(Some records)

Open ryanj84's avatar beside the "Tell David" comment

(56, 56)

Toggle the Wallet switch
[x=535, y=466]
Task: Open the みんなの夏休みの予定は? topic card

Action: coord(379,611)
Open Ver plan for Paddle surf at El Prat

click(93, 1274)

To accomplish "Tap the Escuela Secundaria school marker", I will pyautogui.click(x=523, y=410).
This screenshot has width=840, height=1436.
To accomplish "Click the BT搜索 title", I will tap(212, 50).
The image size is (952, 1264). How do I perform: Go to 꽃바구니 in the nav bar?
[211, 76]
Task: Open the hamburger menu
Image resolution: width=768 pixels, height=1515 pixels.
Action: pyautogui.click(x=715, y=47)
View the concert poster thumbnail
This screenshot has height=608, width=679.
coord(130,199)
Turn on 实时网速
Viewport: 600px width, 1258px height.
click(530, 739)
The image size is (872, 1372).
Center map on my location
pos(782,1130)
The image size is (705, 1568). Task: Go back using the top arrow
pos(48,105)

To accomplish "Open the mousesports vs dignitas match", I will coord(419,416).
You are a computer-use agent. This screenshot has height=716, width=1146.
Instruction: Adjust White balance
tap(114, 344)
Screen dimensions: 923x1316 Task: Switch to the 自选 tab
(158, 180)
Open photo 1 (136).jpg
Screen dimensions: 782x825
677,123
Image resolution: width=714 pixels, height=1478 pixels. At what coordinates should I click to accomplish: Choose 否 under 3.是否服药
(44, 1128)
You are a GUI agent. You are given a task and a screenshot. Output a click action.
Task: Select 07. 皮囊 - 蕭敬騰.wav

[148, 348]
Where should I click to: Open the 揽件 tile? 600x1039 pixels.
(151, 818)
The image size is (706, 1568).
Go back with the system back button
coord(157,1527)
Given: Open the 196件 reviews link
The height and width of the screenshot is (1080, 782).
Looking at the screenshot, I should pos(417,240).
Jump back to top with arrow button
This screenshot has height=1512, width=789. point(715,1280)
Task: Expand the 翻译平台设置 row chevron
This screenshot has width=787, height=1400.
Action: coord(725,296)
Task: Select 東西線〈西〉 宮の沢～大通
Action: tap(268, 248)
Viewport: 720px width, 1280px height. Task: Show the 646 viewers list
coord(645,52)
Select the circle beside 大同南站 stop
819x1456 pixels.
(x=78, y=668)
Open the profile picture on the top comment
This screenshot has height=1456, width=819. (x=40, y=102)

— What is required —
Please write out the records again, substituting "navigation menu" wherever "hamburger menu" appears and keeping everything else the same.

— The answer —
Open ryanj84's avatar beside the "Tell David" comment

(56, 56)

Toggle the Wallet switch
[x=535, y=466]
Task: Open the みんなの夏休みの予定は? topic card

Action: coord(379,611)
Open Ver plan for Paddle surf at El Prat

click(93, 1274)

To accomplish "Tap the Escuela Secundaria school marker", I will pyautogui.click(x=523, y=410).
This screenshot has width=840, height=1436.
To accomplish "Click the BT搜索 title", I will tap(212, 50).
The image size is (952, 1264). How do I perform: Go to 꽃바구니 in the nav bar?
[211, 76]
Task: Open the navigation menu
Image resolution: width=768 pixels, height=1515 pixels.
Action: pyautogui.click(x=715, y=47)
View the concert poster thumbnail
This screenshot has height=608, width=679.
coord(130,199)
Turn on 实时网速
Viewport: 600px width, 1258px height.
click(530, 739)
The image size is (872, 1372).
Center map on my location
pos(782,1130)
The image size is (705, 1568). Task: Go back using the top arrow
pos(48,105)

To accomplish "Open the mousesports vs dignitas match", I will coord(419,416).
You are a computer-use agent. This screenshot has height=716, width=1146.
Instruction: Adjust White balance
tap(114, 344)
Screen dimensions: 923x1316 Task: Switch to the 自选 tab
(158, 180)
Open photo 1 (136).jpg
Screen dimensions: 782x825
677,123
Image resolution: width=714 pixels, height=1478 pixels. At what coordinates should I click to accomplish: Choose 否 under 3.是否服药
(44, 1128)
You are a GUI agent. You are given a task and a screenshot. Output a click action.
Task: Select 07. 皮囊 - 蕭敬騰.wav

[148, 348]
Where should I click to: Open the 揽件 tile? 600x1039 pixels.
(151, 818)
The image size is (706, 1568).
Go back with the system back button
coord(157,1527)
Given: Open the 196件 reviews link
The height and width of the screenshot is (1080, 782).
Looking at the screenshot, I should pos(417,240).
Jump back to top with arrow button
This screenshot has height=1512, width=789. point(715,1280)
Task: Expand the 翻译平台设置 row chevron
This screenshot has width=787, height=1400.
Action: coord(725,296)
Task: Select 東西線〈西〉 宮の沢～大通
Action: tap(268, 248)
Viewport: 720px width, 1280px height. Task: Show the 646 viewers list
coord(645,52)
Select the circle beside 大同南站 stop
819x1456 pixels.
(x=78, y=668)
Open the profile picture on the top comment
This screenshot has height=1456, width=819. (x=40, y=102)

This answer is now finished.